I’m not sure how long I’ve been arguing that conservative evangelicals lost the culture war, but it’s been a while. Over time, I’ve realized that’s not exactly right; the culture war is much too complicated and entrenched to ever really be “over.” But we speak of it simply in terms of the religious right’s attempts to turn back the clock on policy related to sexual morality, last night was as close as you can get to definitive proof they have lost. That doesn’t come as a surprise to most social conservatives, but it’s worth hearing them reflect about the position they’re in:
As a social conservative, I am as pessimistic as I’ve ever been about the future of social conservatism in US politics. It’s not because of the maladroit campaigning of people like Mourdock and Akin. It’s because of the demographic changes that this year’s election appears to lock in. Social conservatism is concentrated among older voters, who are dying off, and being replaced by younger voters, who simply aren’t socially conservative, and aren’t likely to become socially conservative (at least not as socially conservative as older, expiring Americans are). I know liberals and media figures love to say that social conservatism is a loser’s game. I don’t think that’s quite true, at least not in the way that they mean. But I think it is true that going forward, it will be very hard for a presidential candidate to win nationally if he or she is heavily identified as a social conservative. We social conservatives are going to have to figure out how to deal with that. They’re not going to be able to tell us to go away, but we are in a weak position.
We must face the reality that we may be on the losing side of the culture war. For decades, the “religious right” has focused its energies on winning the day through political means. But this year, voters in more than one state appear to have clearly passed referenda supporting gay marriage. This marks the first time for any state to legalize same-sex marriage by the expressed will of the people rather than through court rulings or legislation. While this certainly does not mean we should stop legal or political efforts completely, it does mean that we should begin thinking about what it looks like to be the church in a “post-culture war” era.
Conservatives have been arguing for quite some time that they had more marriage support than polls and media coverage indicated, and they pointed to the polls to do it. That narrative is now dead. Whatever else we make of gay marriage, it seems clear that (along with marijuana use) it is slowly becoming the law of the land.

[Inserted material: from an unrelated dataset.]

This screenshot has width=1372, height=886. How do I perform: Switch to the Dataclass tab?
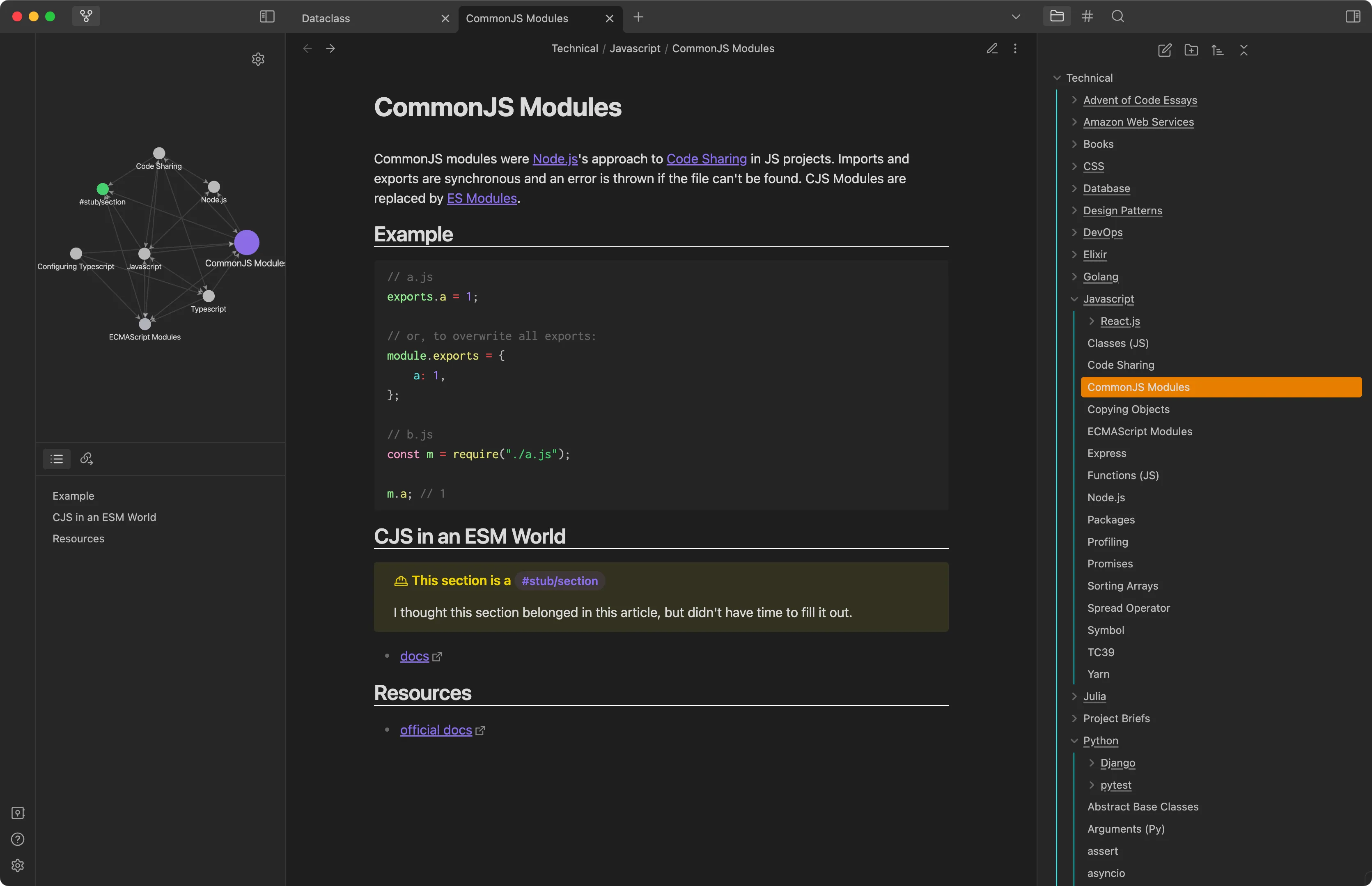(x=326, y=18)

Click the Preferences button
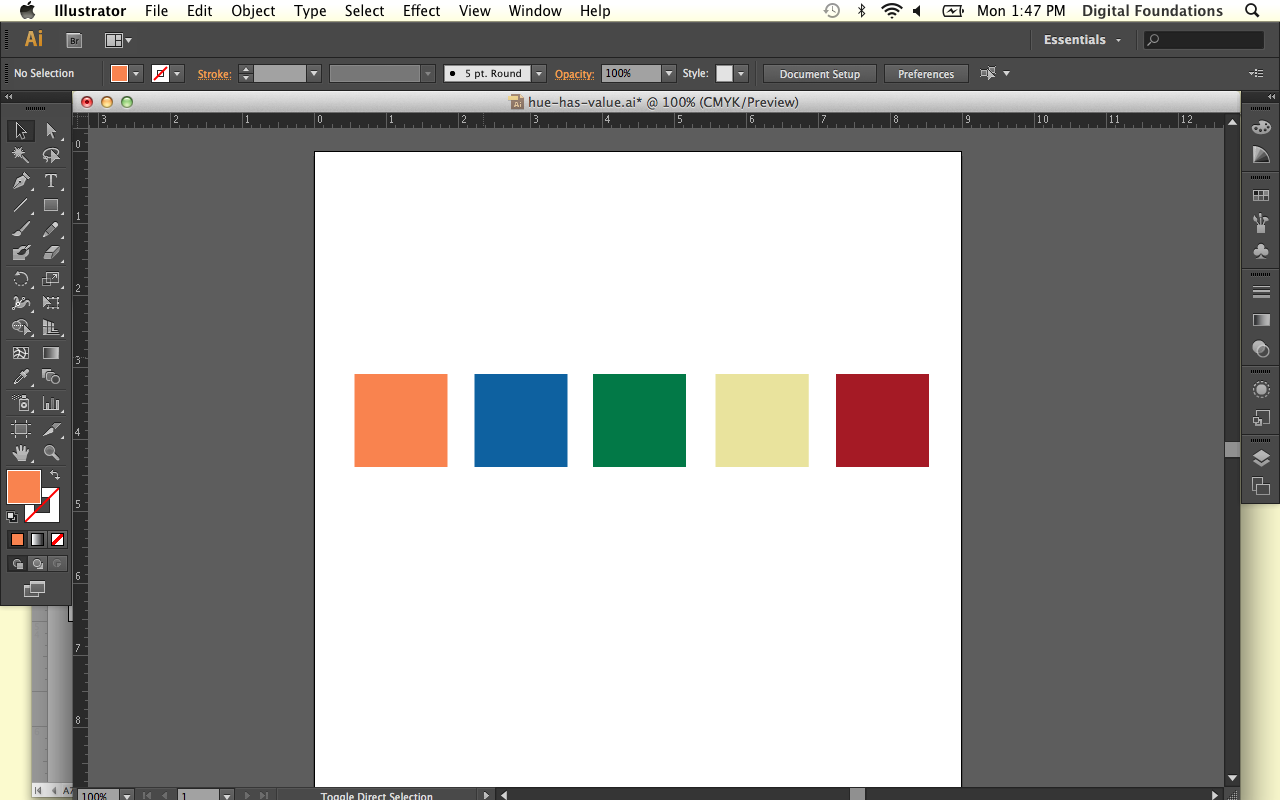[926, 74]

In the wake Barack Obama’s resounding victory on a socially liberal line and the unprecedented success of gay marriage in the referenda in Maine and Maryland, we’re going to hear calls for the abandonment of social issues. As a Christian, I do not think ceaseless talk about homosexuality is the best way to spread the gospel of love. As a citizen, I view a culture of divorce as a greater problem for the common good. If I had my bones, I would have socially conservative candidates act like Robert McDonnell in his race for Virginia’s governorship: Hold the line, but do not rhetorically escalate. Quietly move forward a culture of life.
I’m not sure what all this means, and it seems like there’s still a belief that the messaging and the GOP are more of a problem than the substance of the social conservative position, which I think is overly optimistic.